Your first project will take about 2-5 minutes from prompt to finished page. The result will be a working, styled HTML page. It won't be perfect. You'll want to change things. That's the point. Tell Claude Code what to change: "Make the heading bigger." "Change the background to dark blue." "Add a fourth link." Each change takes seconds.

This is the core loop of building with AI: describe what you want, review what you get, ask for changes. You'll do this hundreds of times and get faster every time.

Save your work with Git

Before you close Claude Code, type: "Initialise a git repository and commit everything." Claude Code will set up Git tracking for your project and save a checkpoint. This means even if you mess things up later, you can always get back to this version. Make this a habit. Commit after every meaningful change.

Step 7: What next

You've got Claude Code running. You've built your first thing. Here's where to go from here.

Build something you actually need

The best second project is something practical. A birthday tracker. A recipe list. A budget calculator. A landing page for a side project. Something you'll use, because you'll be more motivated to improve it.

Read the Stackless Guide series

I wrote a 3-part guide covering the things that tripped me up after the initial setup:

Read the Non-Expert Series

Once you're building regularly, these go deeper on specific topics:

Learn about Stackless

This whole site was built by a non-coder (me) using the exact process described in this guide.
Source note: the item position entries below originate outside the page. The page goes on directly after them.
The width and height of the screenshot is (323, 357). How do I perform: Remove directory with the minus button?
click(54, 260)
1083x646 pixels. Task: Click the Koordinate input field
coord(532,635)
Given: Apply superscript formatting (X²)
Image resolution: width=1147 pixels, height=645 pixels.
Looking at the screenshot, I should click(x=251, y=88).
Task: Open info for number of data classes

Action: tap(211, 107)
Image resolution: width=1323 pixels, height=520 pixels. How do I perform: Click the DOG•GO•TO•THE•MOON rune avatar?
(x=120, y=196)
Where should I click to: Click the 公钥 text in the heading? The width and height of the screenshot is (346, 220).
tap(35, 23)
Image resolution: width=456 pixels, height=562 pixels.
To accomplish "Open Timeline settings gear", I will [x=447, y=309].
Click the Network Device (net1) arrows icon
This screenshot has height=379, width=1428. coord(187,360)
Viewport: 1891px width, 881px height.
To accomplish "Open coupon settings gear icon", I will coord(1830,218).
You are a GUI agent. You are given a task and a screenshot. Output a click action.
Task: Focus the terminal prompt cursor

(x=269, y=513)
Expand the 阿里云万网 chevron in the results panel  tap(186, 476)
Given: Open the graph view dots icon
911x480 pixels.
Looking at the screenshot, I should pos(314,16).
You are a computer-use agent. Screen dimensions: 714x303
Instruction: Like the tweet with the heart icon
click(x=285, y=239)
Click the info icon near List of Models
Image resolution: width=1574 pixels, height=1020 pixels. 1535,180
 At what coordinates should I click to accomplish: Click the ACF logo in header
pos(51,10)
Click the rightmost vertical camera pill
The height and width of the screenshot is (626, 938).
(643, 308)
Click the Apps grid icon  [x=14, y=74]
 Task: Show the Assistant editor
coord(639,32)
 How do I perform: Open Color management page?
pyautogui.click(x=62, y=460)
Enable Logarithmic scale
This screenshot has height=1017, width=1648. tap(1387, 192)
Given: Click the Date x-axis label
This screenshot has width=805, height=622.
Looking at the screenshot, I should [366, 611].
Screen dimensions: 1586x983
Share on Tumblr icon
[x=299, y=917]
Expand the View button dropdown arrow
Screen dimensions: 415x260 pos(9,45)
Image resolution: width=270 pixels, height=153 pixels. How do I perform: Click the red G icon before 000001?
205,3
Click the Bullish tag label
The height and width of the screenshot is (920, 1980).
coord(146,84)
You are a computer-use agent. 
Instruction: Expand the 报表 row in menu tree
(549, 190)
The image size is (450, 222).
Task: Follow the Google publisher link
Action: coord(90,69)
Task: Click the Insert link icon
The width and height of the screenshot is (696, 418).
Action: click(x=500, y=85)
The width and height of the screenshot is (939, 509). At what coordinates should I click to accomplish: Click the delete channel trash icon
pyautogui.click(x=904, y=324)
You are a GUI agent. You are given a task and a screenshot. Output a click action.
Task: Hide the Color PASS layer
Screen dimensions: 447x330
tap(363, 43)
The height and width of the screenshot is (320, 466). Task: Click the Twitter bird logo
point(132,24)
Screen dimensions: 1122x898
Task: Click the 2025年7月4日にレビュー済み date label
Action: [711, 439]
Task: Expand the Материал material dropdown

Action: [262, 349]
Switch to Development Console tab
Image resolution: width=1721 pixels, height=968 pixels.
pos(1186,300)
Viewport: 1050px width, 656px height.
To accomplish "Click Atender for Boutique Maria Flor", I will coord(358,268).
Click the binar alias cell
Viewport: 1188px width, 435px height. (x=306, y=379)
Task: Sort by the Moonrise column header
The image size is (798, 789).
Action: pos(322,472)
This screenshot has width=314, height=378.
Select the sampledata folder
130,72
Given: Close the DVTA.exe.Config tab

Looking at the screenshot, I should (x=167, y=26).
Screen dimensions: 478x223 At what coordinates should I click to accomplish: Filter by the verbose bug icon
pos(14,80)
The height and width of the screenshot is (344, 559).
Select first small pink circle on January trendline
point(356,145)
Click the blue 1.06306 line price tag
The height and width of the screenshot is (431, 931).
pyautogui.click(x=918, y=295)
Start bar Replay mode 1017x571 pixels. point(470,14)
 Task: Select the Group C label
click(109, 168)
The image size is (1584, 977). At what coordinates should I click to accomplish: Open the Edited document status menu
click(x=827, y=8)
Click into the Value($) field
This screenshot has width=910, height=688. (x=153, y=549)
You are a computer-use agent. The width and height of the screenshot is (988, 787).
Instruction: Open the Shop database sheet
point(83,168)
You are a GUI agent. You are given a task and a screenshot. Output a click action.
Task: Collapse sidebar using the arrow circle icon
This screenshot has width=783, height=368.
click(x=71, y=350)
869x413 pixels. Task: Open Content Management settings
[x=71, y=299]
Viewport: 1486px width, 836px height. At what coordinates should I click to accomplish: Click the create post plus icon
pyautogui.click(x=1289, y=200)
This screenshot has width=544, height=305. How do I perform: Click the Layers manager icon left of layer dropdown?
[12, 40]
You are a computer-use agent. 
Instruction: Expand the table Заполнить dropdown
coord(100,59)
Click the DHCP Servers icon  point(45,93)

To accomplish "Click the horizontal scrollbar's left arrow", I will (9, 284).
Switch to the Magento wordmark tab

Check out the About page for the full story, or browse Projects to see what's possible when you stick with it for a few months.

The one thing that matters most

Custom instructions. Once you've built 2-3 things, create a file that tells Claude Code about you: what you like, how you work, what tech you prefer, what mistakes to avoid. This single step transforms Claude Code from a generic assistant into one that knows your preferences. I covered this in detail in Part 3 of the Stackless Guide.

The honest truth

You will get stuck. Things will break. The AI will misunderstand you and build something you didn't ask for. Error messages will appear that make no sense. A file will vanish and you'll have no idea where it went.

All of this happened to me. All of it is normal. And all of it is fixable, usually by telling Claude Code "something went wrong, here's the error, please fix it."

The difference between people who build things with AI and people who don't isn't technical skill. It's willingness to sit with confusion for five minutes, try something, and see what happens. The AI handles the technical parts. You handle the intent, the decisions, and the persistence.

I went from "what's a terminal?" to shipping real products in four months. Not because I'm special, but because the tools are genuinely that good now. You just have to start.

"The only real mistake is not trying. Everything else is just debugging."